Reputation: 1
I have a system where a car's position is adjusted using PID control, and the car moves along a road with several measurement points (x, y coordinates). I want to improve the precision of the PID controller using a reinforcement learning (RL) agent. I referred to the MATLAB example "Tune PI Controller Using Reinforcement Learning" for guidance. The challenge I’m facing now is how to implement my system in Simulink. The model training should follow a similar approach to the example, but I am unsure how to structure the Simulink model to integrate the RL agent for controlling the PID parameters. Any advice or steps to help with this integration would be much appreciated!
Here is the code and model I refer to and how I should modify it.

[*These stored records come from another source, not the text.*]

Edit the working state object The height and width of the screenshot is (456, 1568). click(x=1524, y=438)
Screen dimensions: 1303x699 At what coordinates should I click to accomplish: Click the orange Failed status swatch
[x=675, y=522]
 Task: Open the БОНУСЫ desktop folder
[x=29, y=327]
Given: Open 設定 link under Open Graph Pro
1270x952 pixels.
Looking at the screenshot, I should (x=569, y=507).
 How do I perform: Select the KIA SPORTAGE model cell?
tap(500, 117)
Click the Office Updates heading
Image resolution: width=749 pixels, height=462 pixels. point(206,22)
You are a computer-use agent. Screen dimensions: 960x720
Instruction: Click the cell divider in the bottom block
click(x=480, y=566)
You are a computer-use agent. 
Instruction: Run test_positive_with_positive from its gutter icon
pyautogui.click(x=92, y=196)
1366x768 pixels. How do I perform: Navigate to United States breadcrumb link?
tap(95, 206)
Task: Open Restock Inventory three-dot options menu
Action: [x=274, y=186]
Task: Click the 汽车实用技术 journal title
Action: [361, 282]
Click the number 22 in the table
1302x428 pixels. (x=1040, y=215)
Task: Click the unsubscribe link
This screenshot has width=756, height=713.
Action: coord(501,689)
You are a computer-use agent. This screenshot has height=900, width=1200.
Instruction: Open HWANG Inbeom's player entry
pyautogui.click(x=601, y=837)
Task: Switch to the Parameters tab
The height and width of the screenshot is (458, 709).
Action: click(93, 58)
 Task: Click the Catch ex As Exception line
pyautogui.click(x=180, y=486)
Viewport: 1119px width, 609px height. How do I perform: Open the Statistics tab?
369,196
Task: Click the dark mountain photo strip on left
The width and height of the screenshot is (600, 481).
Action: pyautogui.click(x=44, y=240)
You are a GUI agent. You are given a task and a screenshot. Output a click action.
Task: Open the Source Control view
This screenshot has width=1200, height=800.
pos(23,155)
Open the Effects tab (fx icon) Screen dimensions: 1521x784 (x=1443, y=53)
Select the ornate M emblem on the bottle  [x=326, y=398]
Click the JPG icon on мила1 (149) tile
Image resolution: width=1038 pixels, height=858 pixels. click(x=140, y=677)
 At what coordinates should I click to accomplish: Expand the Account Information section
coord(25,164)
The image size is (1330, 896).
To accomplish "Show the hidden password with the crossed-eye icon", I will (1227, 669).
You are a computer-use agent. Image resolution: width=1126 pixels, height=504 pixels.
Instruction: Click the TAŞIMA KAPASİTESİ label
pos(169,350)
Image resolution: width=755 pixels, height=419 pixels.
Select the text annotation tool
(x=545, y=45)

Reinforcement learning model of water tank system
open_system('watertankLQG');
Ts = 0.1;
Tf = 10;
controlSystemTuner("ControlSystemTunerSession");
Kp_CST = 9.80199999804512;
Ki_CST = 1.00019996230706e-06;
mdl = 'rlwatertankPIDTune';
open_system(mdl);
[env,obsInfo,actInfo] = localCreatePIDEnv(mdl);
numObs = prod(obsInfo.Dimension);
numAct = prod(actInfo.Dimension);
rng(0);
initialGain = single([1e-3 2]);
actorNet = [
featureInputLayer(numObs)
fullyConnectedPILayer(initialGain,'ActOutLyr')
];
actorNetGraph = layerGraph(actorNet);
actorNet = dlnetwork(actorNetGraph);
actor = rlContinuousDeterministicActor(actorNet,obsInfo,actInfo);
criticNet = localCreateCriticNetwork(numObs,numAct);
criticNetGraph = layerGraph(criticNet);
critic1 = rlQValueFunction(dlnetwork(criticNetGraph), ...
obsInfo,actInfo,...
ObservationInputNames='stateInLyr', ...
ActionInputNames='actionInLyr');
critic2 = rlQValueFunction(dlnetwork(criticNetGraph), ...
obsInfo,actInfo,...
ObservationInputNames='stateInLyr', ...
ActionInputNames='actionInLyr');
critic = [critic1 critic2];
actorOpts = rlOptimizerOptions( ...
LearnRate=1e-3, ...
GradientThreshold=1);
criticOpts = rlOptimizerOptions( ...
LearnRate=1e-3, ...
GradientThreshold=1);
agentOpts = rlTD3AgentOptions(...
SampleTime=Ts,...
MiniBatchSize=128, ...
ExperienceBufferLength=1e6,...
ActorOptimizerOptions=actorOpts,...
CriticOptimizerOptions=criticOpts);
agentOpts.TargetPolicySmoothModel.StandardDeviation = sqrt(0.1);
agent = rlTD3Agent(actor,critic,agentOpts);
maxepisodes = 1000;
maxsteps = ceil(Tf/Ts);
trainOpts = rlTrainingOptions(...
MaxEpisodes=maxepisodes, ...
MaxStepsPerEpisode=maxsteps, ...
ScoreAveragingWindowLength=100, ...
Verbose=false, ...
Plots="training-progress",...
StopTrainingCriteria="AverageReward",...
StopTrainingValue=-250);
doTraining = true;
if doTraining
% plot(env);
% Train the agent.
trainingStats = train(agent,env,trainOpts);
else
% Load pretrained agent for the example.
load("WaterTankPIDtd3.mat","agent")
end
simOpts = rlSimulationOptions(MaxSteps=maxsteps);
experiences = sim(env,agent,simOpts);
actor = getActor(agent);
parameters = getLearnableParameters(actor);
Ki = abs(parameters{1}(1))
Kp = abs(parameters{1}(2))
mdlTest = 'watertankLQG';
open_system(mdlTest);
set_param([mdlTest '/PID Controller'],'P',num2str(Kp))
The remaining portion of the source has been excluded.